▶ SHORT EXERCISE: Copy out the rows from the line with "Where should I click to: Open" to the line with "[x=1357, y=552]", without altering a single character.

-- START --

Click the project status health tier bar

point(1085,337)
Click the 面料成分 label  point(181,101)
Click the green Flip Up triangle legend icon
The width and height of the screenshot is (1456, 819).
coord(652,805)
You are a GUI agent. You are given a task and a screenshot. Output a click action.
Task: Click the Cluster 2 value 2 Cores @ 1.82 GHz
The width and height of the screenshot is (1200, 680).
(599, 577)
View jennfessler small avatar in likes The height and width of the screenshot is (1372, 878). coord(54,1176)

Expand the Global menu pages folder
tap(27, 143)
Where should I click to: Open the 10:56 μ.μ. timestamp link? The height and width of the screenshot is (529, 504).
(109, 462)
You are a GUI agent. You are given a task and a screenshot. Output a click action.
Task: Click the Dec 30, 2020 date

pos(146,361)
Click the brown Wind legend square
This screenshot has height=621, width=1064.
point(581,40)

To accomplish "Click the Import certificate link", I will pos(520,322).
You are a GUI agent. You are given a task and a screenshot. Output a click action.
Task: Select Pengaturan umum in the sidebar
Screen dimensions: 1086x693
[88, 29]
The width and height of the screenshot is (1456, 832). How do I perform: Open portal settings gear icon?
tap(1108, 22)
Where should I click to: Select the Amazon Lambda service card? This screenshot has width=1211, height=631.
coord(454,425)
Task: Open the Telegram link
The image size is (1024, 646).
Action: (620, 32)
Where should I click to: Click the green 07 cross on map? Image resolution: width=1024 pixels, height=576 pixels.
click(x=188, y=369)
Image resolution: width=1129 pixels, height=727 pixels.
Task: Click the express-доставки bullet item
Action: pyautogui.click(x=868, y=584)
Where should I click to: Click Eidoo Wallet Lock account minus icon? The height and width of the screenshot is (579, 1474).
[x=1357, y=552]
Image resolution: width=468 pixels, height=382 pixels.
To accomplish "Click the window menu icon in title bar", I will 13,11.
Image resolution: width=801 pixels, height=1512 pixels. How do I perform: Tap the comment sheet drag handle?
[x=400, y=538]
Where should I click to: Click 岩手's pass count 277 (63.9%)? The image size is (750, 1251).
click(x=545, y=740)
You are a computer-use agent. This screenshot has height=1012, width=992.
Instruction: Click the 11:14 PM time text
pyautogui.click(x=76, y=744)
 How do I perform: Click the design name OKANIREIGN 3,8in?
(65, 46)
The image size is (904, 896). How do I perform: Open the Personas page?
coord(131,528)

-- END --

▶ ANSWER TO THIS EXERCISE:
Where should I click to: Open the 10:56 μ.μ. timestamp link? The height and width of the screenshot is (529, 504).
(109, 462)
You are a GUI agent. You are given a task and a screenshot. Output a click action.
Task: Click the Dec 30, 2020 date

pos(146,361)
Click the brown Wind legend square
This screenshot has height=621, width=1064.
point(581,40)

To accomplish "Click the Import certificate link", I will pos(520,322).
You are a GUI agent. You are given a task and a screenshot. Output a click action.
Task: Select Pengaturan umum in the sidebar
Screen dimensions: 1086x693
[88, 29]
The width and height of the screenshot is (1456, 832). How do I perform: Open portal settings gear icon?
tap(1108, 22)
Where should I click to: Select the Amazon Lambda service card? This screenshot has width=1211, height=631.
coord(454,425)
Task: Open the Telegram link
The image size is (1024, 646).
Action: (620, 32)
Where should I click to: Click the green 07 cross on map? Image resolution: width=1024 pixels, height=576 pixels.
click(x=188, y=369)
Image resolution: width=1129 pixels, height=727 pixels.
Task: Click the express-доставки bullet item
Action: pyautogui.click(x=868, y=584)
Where should I click to: Click Eidoo Wallet Lock account minus icon? The height and width of the screenshot is (579, 1474).
[x=1357, y=552]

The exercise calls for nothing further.